06/09/2026
Domingo XXIII del Tiempo Ordinario
Lectura del santo evangelio según san Mateo 18, 15-20
En aquel tiempo, dijo Jesús a sus discípulos:
«Si tu hermano peca contra ti, repréndelo estando los dos a solas. Si te hace caso, has salvado a tu hermano.
Si no te hace caso, llama a otro o a otros dos, para que todo el asunto quede confirmado por boca de dos o tres testigos. Si no les hace caso, díselo a la comunidad, y si no hace caso ni siquiera a la comunidad, considéralo como un pagano o un publicano.
En verdad os digo que todo lo que atéis en la tierra quedará atado en los cielos, y todo lo que desatéis en la tierra quedará desatado en los cielos.

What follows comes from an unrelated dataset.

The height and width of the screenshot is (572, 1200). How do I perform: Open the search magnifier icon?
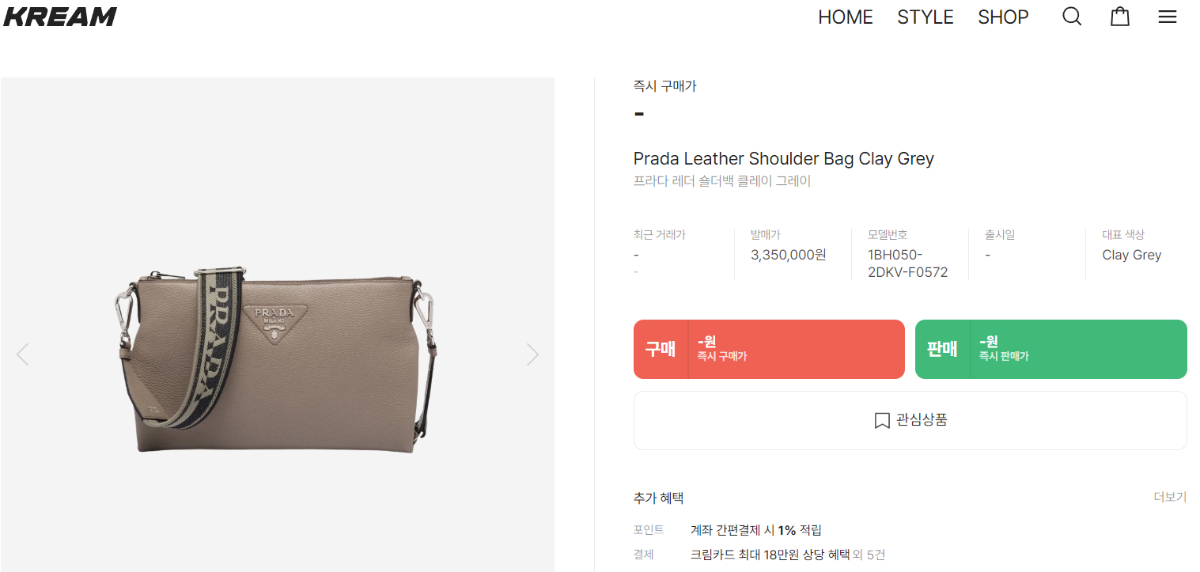pyautogui.click(x=1072, y=17)
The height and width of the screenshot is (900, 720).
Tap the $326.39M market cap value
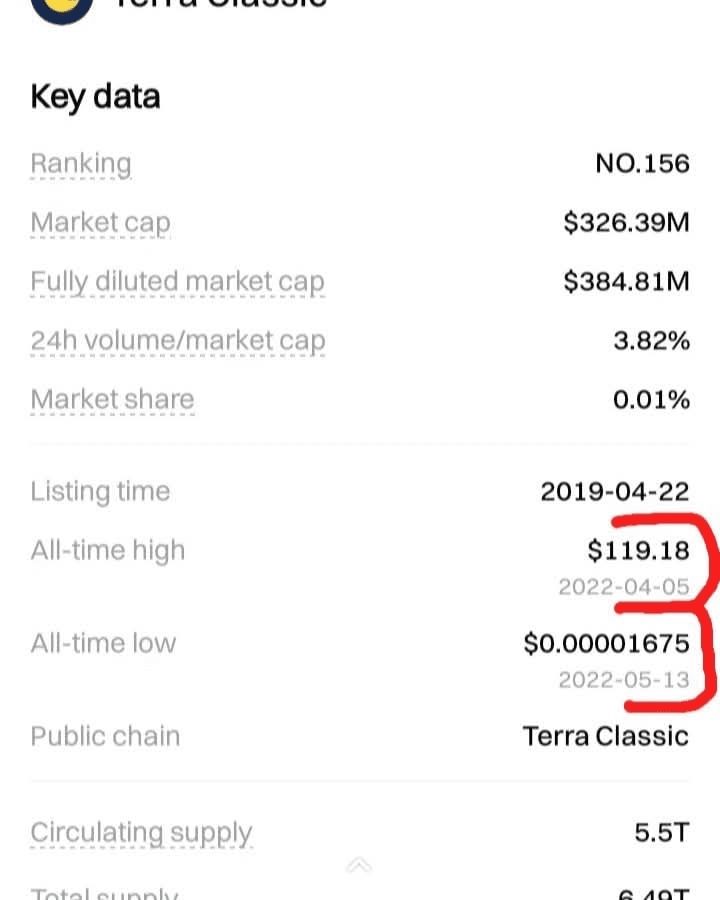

Os digo, además, que si dos de vosotros se ponen de acuerdo en la tierra para pedir algo, se lo dará mi Padre que está en los cielos. Porque donde dos o tres están reunidos en mi nombre, allí estoy yo en medio de ellos».
REFLEXIÓN DEL EVANGELIO
Jesús se ocupa ahora de un último tema: la oración en comunidad. A lo largo del evangelio, Jesús ha insistido en la importancia de la oración personal, comenzando por su propio testimonio (recuerda que Jesús se retiraba a solas a orar), pero también con sus palabras: “Cuando vayas a orar, entra en lo escondido de tu habitación”. Pero ahora quiere hacer hincapié en la trascendencia total de la oración en comunidad, que es importantísima ya desde la oración básica del cristiano, que se dice siempre en plural: no “Padre mío”, sino “Padre nuestro”. Además, hoy Jesús añadirá que esa oración comunitaria es increíblemente eficaz: “Si dos de vosotros se ponen de acuerdo en la tierra para pedir algo, se lo dará mi Padre que está en los cielos”. Pero, más aún, que él, Cristo Jesús, se hace presente en esa oración comunitaria: “Donde dos o tres están reunidos en mi nombre, allí estoy yo en medio de ellos”.
Piensa ahora en tu oración. Quizá es demasiado íntima, secreta, individualista. Medita: ¿oras tú con tu familia, con tu marido, tu mujer, con tu pareja, tus hijos? ¿Oras con tu comunidad? ¿A qué estás esperando?